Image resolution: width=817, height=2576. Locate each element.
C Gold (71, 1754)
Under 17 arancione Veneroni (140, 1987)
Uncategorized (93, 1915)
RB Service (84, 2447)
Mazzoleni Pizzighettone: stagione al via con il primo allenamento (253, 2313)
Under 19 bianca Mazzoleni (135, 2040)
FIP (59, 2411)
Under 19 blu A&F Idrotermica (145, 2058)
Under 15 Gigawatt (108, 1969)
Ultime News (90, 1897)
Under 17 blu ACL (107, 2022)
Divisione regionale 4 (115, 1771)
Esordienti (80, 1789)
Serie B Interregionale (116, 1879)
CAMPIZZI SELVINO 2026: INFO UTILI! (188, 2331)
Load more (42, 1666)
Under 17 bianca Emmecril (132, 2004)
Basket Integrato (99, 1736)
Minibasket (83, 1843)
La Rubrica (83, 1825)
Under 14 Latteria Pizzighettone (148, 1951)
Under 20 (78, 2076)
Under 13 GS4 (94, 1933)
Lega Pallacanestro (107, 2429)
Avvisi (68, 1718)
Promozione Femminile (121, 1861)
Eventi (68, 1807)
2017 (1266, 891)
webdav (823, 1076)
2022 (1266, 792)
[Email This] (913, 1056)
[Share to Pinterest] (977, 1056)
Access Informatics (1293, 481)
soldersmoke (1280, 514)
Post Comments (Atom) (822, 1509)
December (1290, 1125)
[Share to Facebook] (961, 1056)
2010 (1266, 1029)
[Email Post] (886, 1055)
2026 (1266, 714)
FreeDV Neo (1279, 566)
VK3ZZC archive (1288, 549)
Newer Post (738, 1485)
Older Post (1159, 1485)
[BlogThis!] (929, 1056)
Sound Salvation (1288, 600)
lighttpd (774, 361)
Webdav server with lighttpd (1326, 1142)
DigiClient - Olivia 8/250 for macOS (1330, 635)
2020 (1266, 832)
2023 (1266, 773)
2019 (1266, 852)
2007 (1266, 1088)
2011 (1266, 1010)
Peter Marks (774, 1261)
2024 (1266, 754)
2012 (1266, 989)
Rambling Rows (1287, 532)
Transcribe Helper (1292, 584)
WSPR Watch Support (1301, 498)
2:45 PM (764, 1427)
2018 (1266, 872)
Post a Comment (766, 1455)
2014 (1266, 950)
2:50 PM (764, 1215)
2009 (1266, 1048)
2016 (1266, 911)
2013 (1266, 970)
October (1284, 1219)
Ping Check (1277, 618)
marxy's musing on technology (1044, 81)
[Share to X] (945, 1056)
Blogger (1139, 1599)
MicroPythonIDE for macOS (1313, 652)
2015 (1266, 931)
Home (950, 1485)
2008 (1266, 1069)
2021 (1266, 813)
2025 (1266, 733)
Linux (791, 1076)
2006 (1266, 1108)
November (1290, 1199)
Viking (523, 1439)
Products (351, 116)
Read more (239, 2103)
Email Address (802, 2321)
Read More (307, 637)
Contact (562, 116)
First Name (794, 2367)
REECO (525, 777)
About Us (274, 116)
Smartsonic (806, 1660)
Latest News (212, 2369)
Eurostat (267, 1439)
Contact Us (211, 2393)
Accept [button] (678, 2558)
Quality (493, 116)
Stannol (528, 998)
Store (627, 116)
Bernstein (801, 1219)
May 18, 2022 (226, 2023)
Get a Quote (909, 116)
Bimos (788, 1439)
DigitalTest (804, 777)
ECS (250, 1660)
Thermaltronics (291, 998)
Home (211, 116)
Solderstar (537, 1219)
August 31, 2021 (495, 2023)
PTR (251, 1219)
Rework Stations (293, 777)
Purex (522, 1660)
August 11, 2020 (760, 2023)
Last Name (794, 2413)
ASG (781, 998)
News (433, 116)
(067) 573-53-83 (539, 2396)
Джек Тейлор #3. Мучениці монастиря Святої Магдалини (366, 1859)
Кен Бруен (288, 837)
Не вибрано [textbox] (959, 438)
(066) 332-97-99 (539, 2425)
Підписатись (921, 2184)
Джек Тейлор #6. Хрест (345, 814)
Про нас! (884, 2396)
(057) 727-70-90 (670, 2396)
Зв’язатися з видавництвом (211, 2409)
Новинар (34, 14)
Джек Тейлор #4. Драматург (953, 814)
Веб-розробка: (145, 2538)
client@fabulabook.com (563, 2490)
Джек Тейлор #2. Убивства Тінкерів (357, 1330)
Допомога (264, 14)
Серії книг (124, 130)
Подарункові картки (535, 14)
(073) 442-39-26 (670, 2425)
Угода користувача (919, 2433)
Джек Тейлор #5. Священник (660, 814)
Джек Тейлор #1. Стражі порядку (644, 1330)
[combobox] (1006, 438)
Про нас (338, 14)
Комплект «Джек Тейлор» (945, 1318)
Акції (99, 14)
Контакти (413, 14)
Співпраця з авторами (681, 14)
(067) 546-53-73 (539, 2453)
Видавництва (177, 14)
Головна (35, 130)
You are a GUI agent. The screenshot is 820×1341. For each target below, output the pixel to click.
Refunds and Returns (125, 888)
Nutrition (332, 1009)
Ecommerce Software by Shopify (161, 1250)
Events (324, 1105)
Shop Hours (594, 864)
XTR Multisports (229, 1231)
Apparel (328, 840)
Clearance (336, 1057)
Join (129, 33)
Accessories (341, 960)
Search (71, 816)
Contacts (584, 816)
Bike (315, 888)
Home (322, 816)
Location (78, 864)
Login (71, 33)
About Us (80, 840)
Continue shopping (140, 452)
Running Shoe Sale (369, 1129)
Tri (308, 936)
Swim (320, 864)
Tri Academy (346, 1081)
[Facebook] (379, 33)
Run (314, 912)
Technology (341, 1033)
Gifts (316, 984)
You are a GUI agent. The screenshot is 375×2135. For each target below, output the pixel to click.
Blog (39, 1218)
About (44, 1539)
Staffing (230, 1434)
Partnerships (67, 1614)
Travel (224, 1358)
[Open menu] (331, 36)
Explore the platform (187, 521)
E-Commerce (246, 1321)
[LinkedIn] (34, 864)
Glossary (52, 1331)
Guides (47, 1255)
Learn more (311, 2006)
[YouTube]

::::

## HOW TO COMPLETE THIS TASK:
Beginning at the line with "CAMPIZZI SELVINO 2026: INFO" and ending at the line with "Rambling Rows (1287, 532)", reproduce each line of the data above exactly, and add no other lines.

## OUTPUT OF THE TASK:
CAMPIZZI SELVINO 2026: INFO UTILI! (188, 2331)
Load more (42, 1666)
Under 17 bianca Emmecril (132, 2004)
Basket Integrato (99, 1736)
Minibasket (83, 1843)
La Rubrica (83, 1825)
Under 14 Latteria Pizzighettone (148, 1951)
Under 20 (78, 2076)
Under 13 GS4 (94, 1933)
Lega Pallacanestro (107, 2429)
Avvisi (68, 1718)
Promozione Femminile (121, 1861)
Eventi (68, 1807)
2017 (1266, 891)
webdav (823, 1076)
2022 (1266, 792)
[Email This] (913, 1056)
[Share to Pinterest] (977, 1056)
Access Informatics (1293, 481)
soldersmoke (1280, 514)
Post Comments (Atom) (822, 1509)
December (1290, 1125)
[Share to Facebook] (961, 1056)
2010 (1266, 1029)
[Email Post] (886, 1055)
2026 (1266, 714)
FreeDV Neo (1279, 566)
VK3ZZC archive (1288, 549)
Newer Post (738, 1485)
Older Post (1159, 1485)
[BlogThis!] (929, 1056)
Sound Salvation (1288, 600)
lighttpd (774, 361)
Webdav server with lighttpd (1326, 1142)
DigiClient - Olivia 8/250 for macOS (1330, 635)
2020 (1266, 832)
2023 (1266, 773)
2019 (1266, 852)
2007 (1266, 1088)
2011 (1266, 1010)
Peter Marks (774, 1261)
2024 (1266, 754)
2012 (1266, 989)
Rambling Rows (1287, 532)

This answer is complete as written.